Oberbürgermeister Christian Lösel hob anerkennend hervor, dass der Historische Verein „so lange durchgehalten hat“. Er hatte ein geschichtsbewusstes Geschenk dabei, allerdings keinen Gegenstand, sondern eine Ankündigung (siehe den Artikel unten). Lösel ermutigte die Vereinsmitglieder dazu, sich auch weiterhin in Debatten der Gegenwart zu Wort zu melden, „denn die Politik bewegt die ganze Gesellschaft“. Da wurde er konkret: Es dürfe nicht wieder passieren, dass es zu Missverständnissen und Dissonanzen komme wie im Fall der Eselbastei auf dem Gießereigelände und der Frage, wie sie zu erhalten sei. Der OB wünscht sich daher „mehr Austausch“.

Beatrix Schönewald, die Leiterin des Stadtmuseums und des Stadtarchivs, war 1997 die erste Frau in der Reihe der Vereinsvorsitzenden. Sie erinnerte an alle Amts-Ahnen seit dem Gründer Franz Xaver Ostermair und deren Verdienste. Besonders würdigte Schönewald den Historiker und früheren Kulturreferenten der Stadt Siegfried Hofmann, der im vergangenen Jahr gestorben ist. Das 1981 eröffnete Stadtmuseum im Kavalier Hepp ist im Wesentlichen Hofmanns Werk.

Kurt Scheuerer, eine ebenso unermüdliche wie unverzichtbare Kraft des Vereins, verdeutlichte in einem Bildervortrag, welch großen Anteil die Ehrenamtlichen an archäologischen Ausgrabungen der vergangenen Jahrzehnte hatten. Er erzählte von dem Glücksmoment, als man einst mithalf, ein Grab unter dem heutigen Carraraplatz zu erforschen und sich herausstellte: „Wir Ingolstädter haben schon 4000 Jahre auf dem Buckel!“ Apropos Alter: „Wir brauchen dringend Nachwuchs im Verein“, sagte Scheuerer. „Leute um die 70 sind gefragt.“

Am Ende ehrten Schönewald und Schickel drei Mitglieder für ihre Verdienste: Horst Riedel, 36 Jahre lang Lehrer am Katharinen-Gymnasium, „ein bis heute sehr aktiver Ehrenamtlicher“. Ferner Edmund Hausfelder, seit 1996 stellvertretender Leiter des Stadtarchivs, „ein stiller, aber sehr konsequenter und kompetenter Forscher“, so Schönewald. Gerd Welker, der versierte Restaurator des Vereins, wurde in Abwesenheit geehrt. Er fehlte aus familiengeschichtlichen Gründen: Welker feiert seinen 80. Geburtstag.

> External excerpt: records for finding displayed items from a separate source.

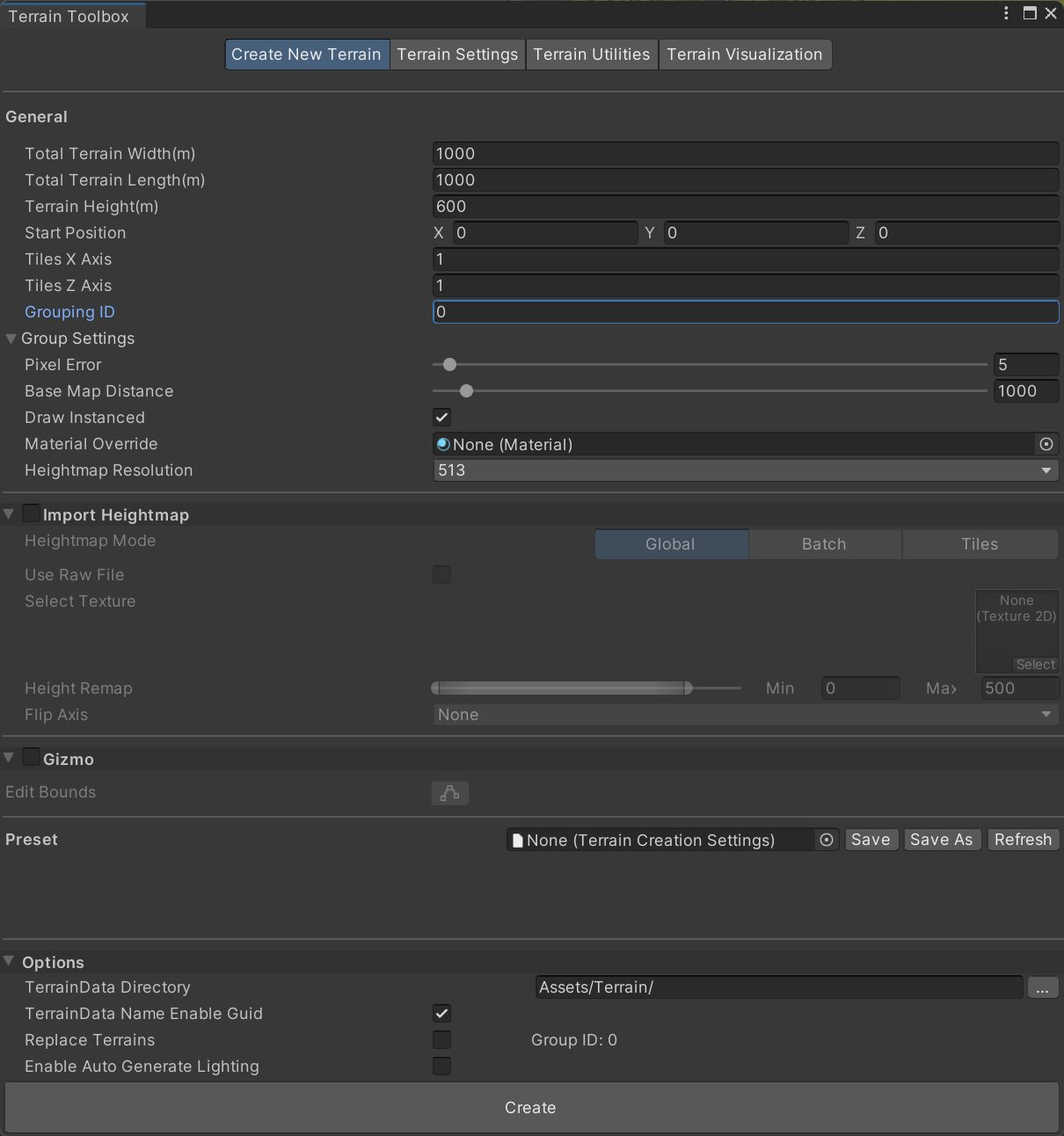The image size is (1064, 1136).
Task: Click the Total Terrain Width input field
Action: [746, 154]
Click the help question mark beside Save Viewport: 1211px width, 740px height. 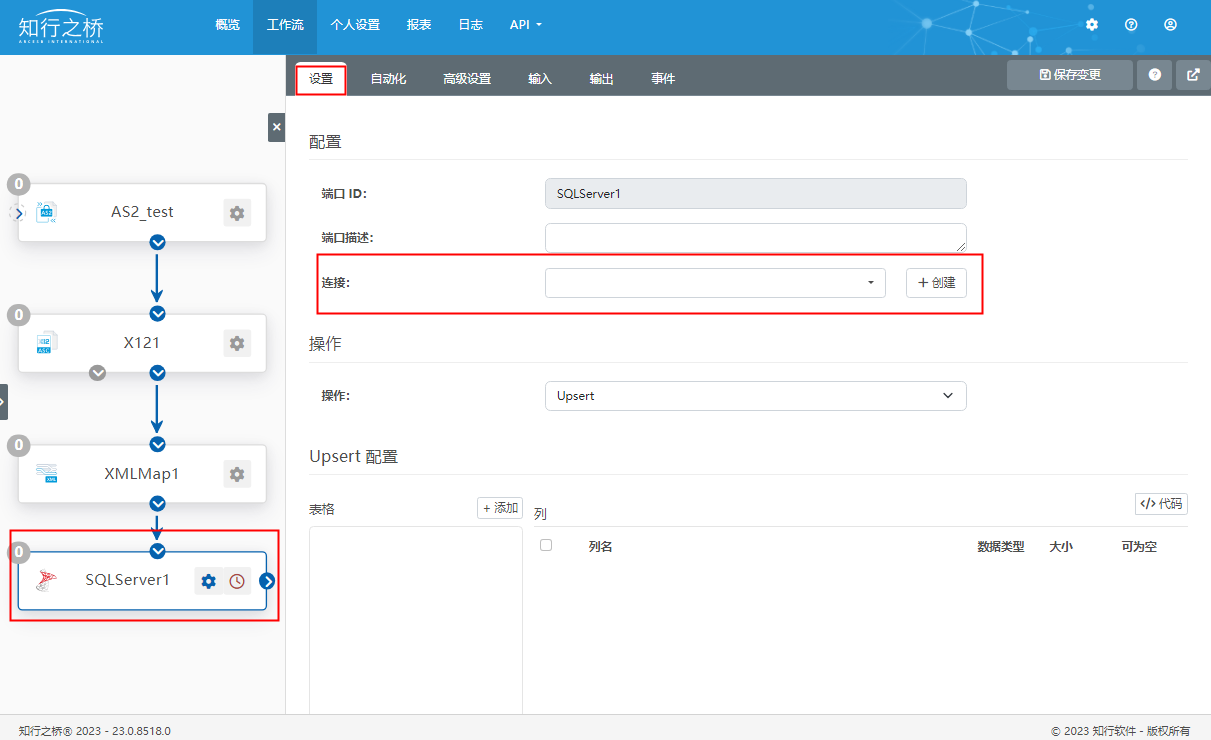[x=1155, y=75]
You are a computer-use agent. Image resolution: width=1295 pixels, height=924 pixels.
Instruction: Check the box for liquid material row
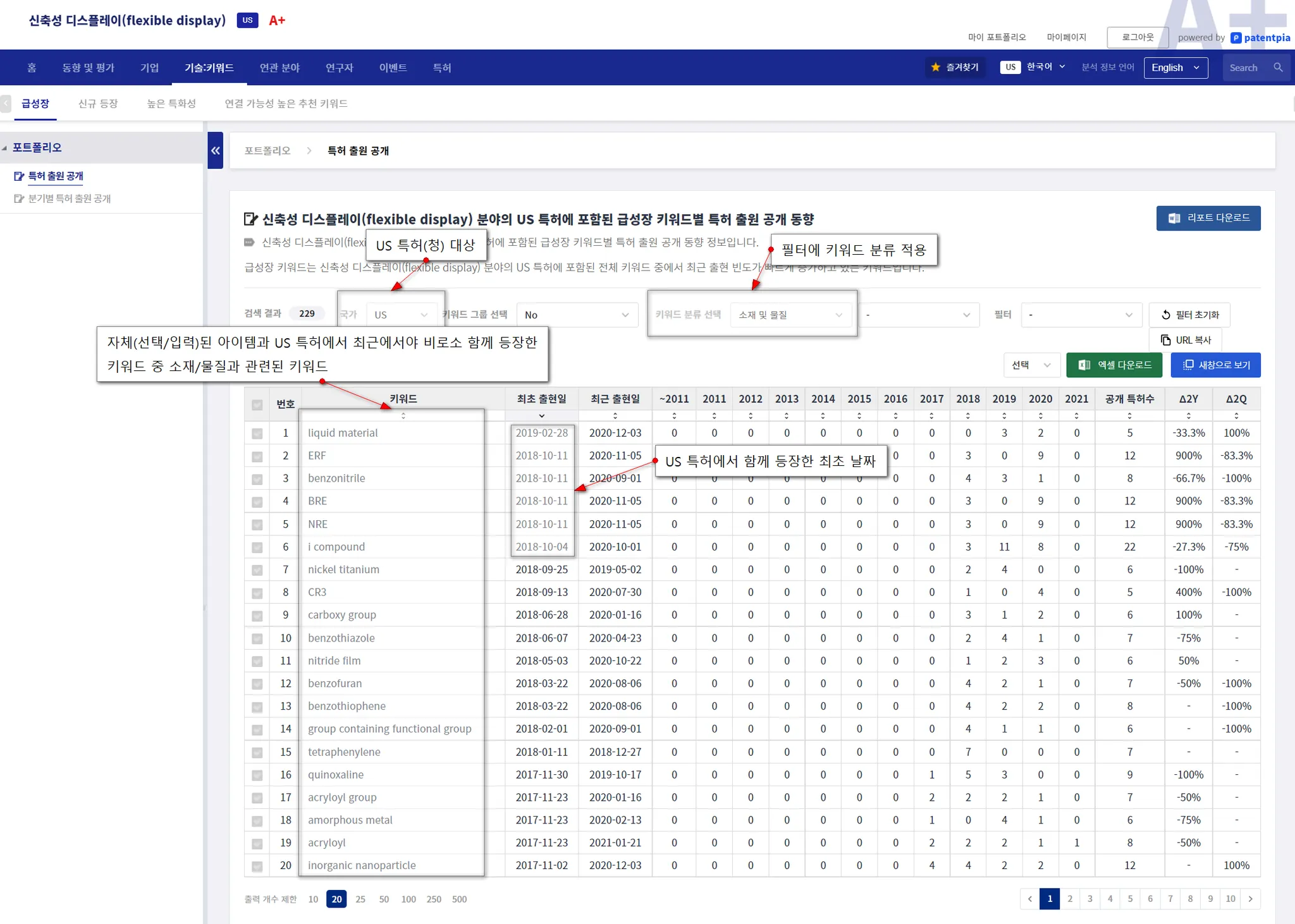(257, 434)

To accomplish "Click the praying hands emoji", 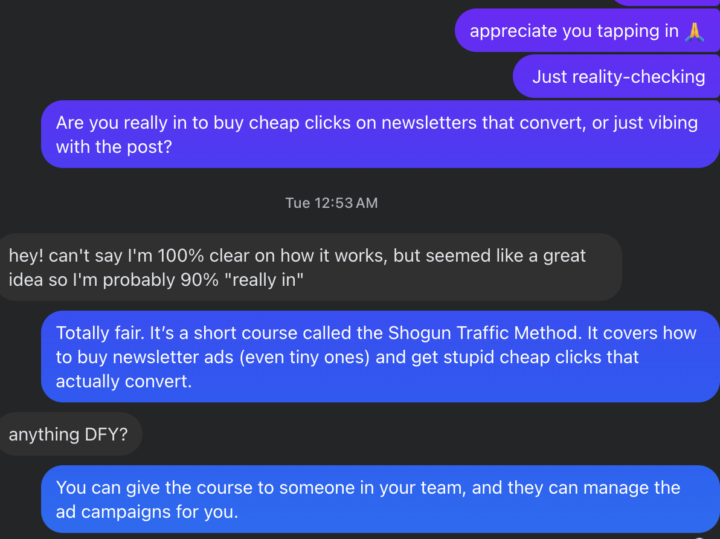I will (x=695, y=31).
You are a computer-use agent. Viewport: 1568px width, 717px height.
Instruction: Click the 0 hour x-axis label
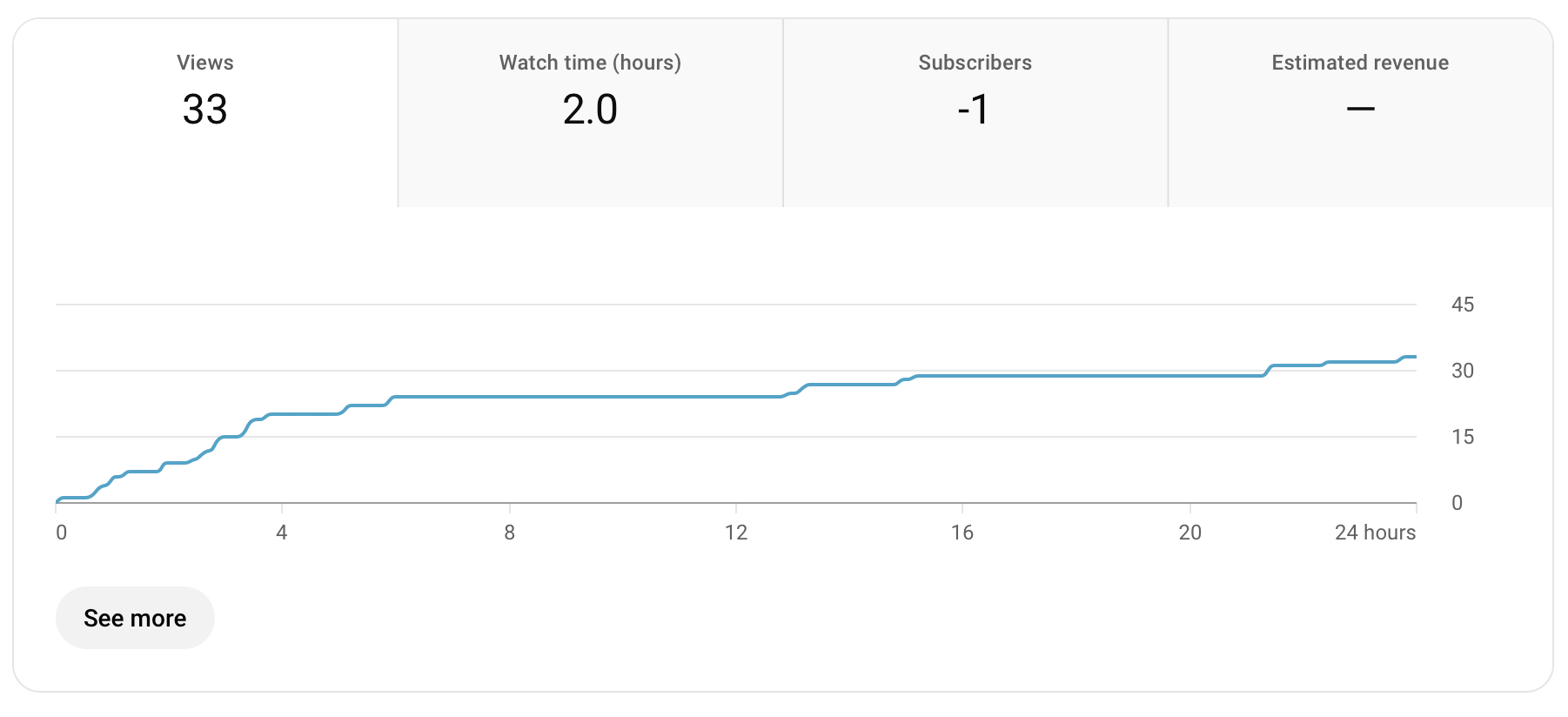61,533
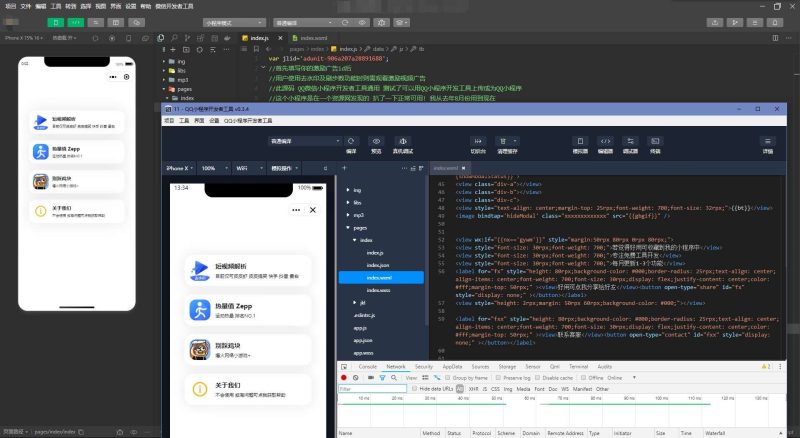Open 真机调试 real device debugging

(402, 141)
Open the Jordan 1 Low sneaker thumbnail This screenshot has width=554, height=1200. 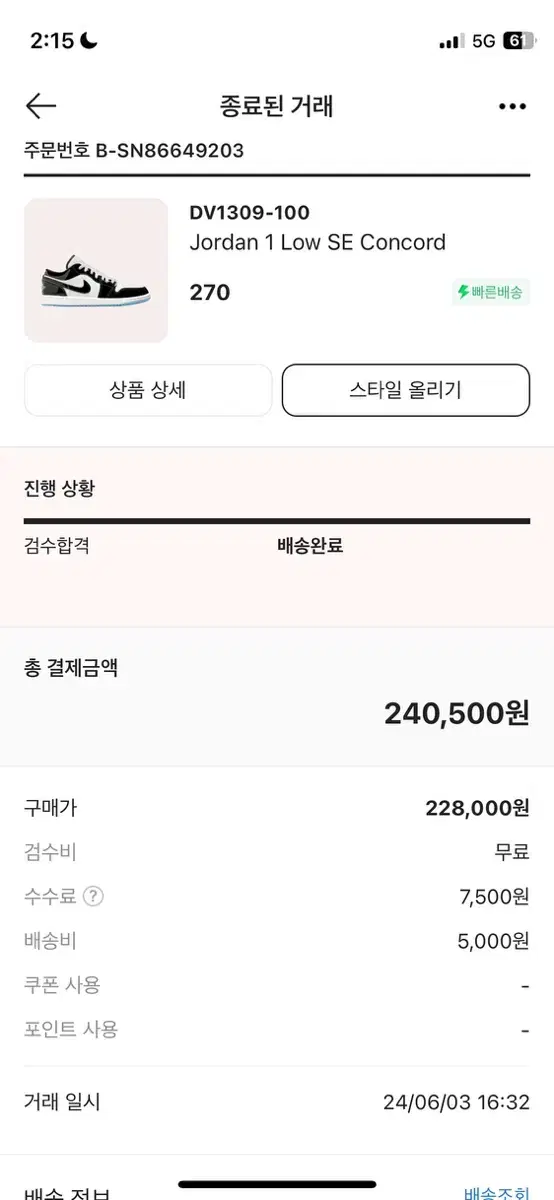point(96,270)
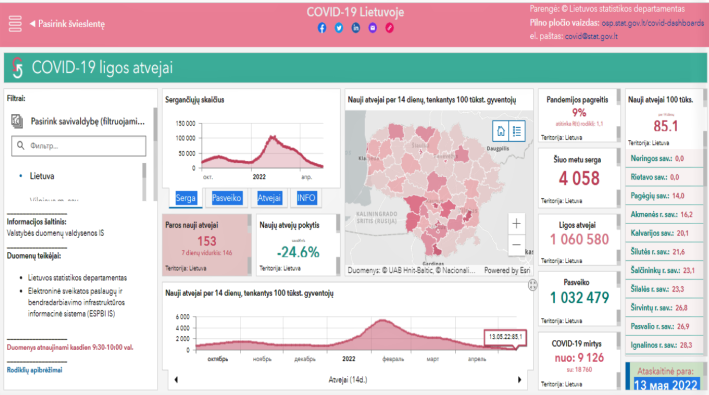
Task: Open the LinkedIn share icon
Action: pyautogui.click(x=356, y=28)
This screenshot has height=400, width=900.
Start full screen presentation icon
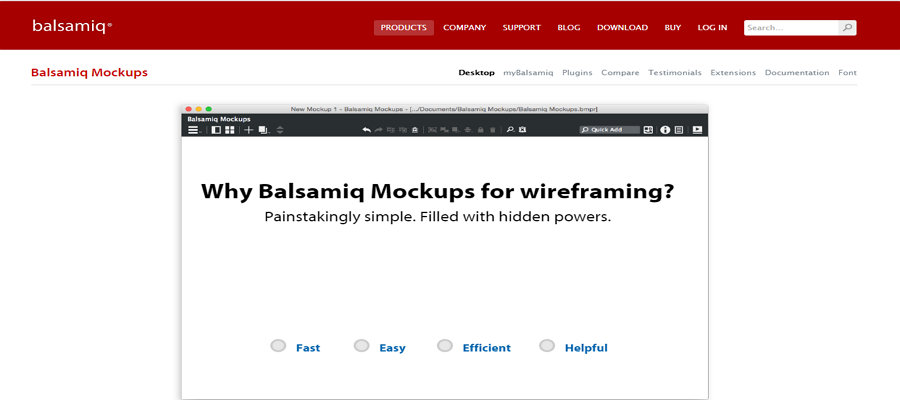pyautogui.click(x=697, y=130)
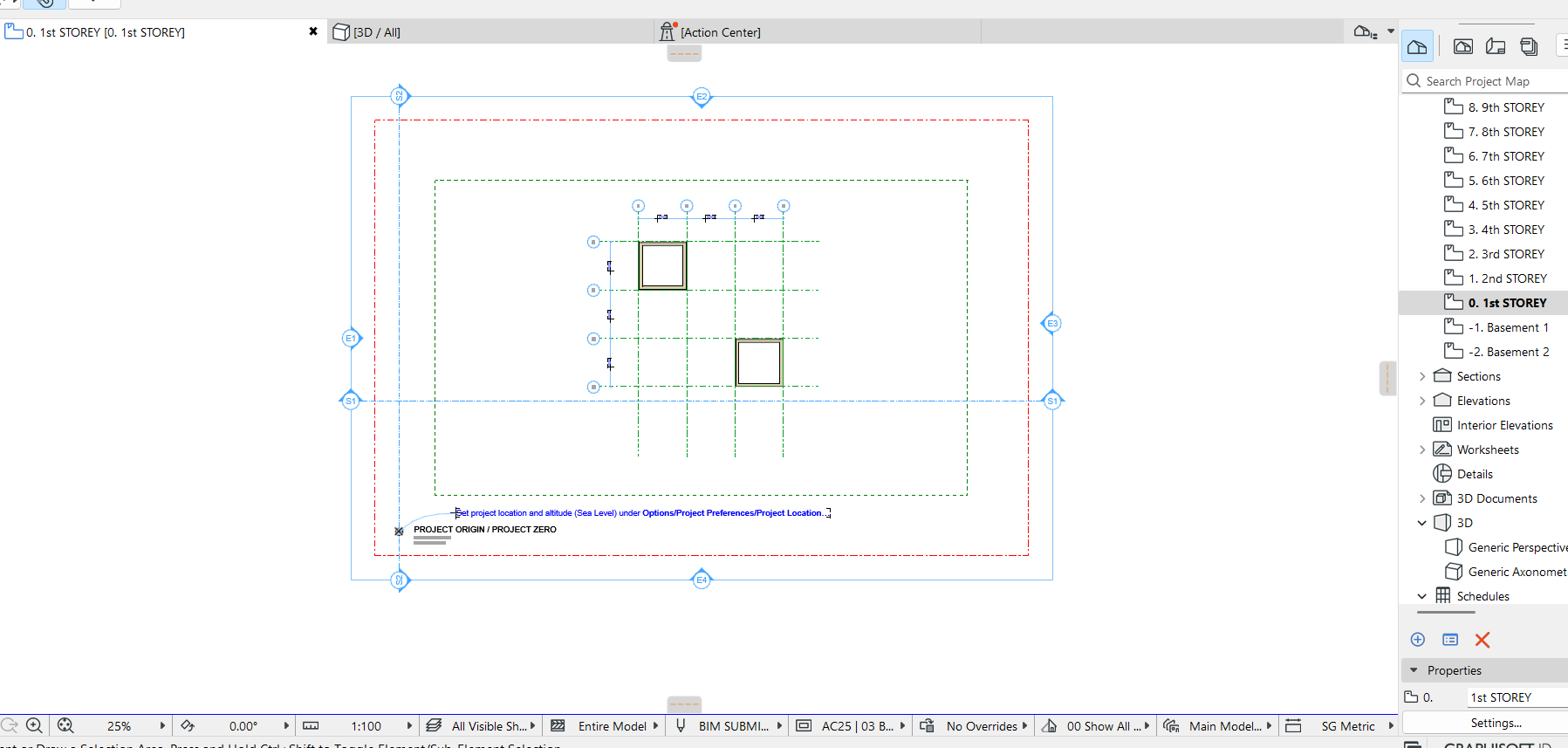Screen dimensions: 1568x748
Task: Select 2. 3rd STOREY in Project Map
Action: 1505,254
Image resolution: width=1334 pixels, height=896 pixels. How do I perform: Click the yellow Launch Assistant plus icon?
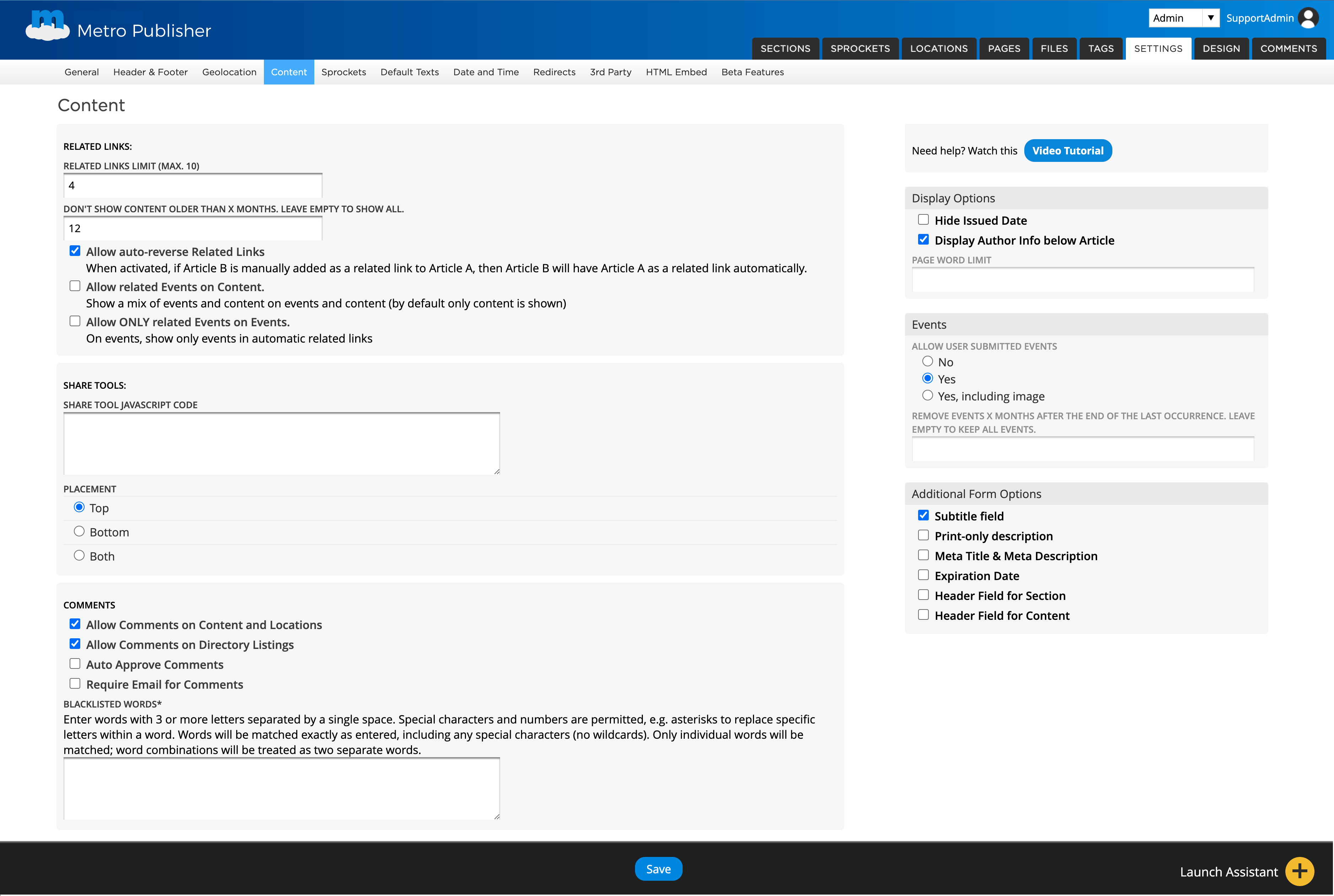coord(1299,871)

Die Geschichte des Historischen Vereins ist auch eng mit der Erforschung des Limes und Ausgrabungen in den Kastellen von Oberstimm, Kösching und Pfünz verbunden. Männer wie der Vereinsgründer Franz Xaver Ostermair, der Köschinger Ferdinand Ott, Hermann Witz, Wilhelm Ernst, Franz Schwäbl oder Josef Reichart leisteten wichtige Grundlagenarbeit. Ihr Wirken ist das Thema der Ausstellung „Grenzland des Imperiums“, die noch bis 10. Januar im Stadtmuseum zu sehen ist.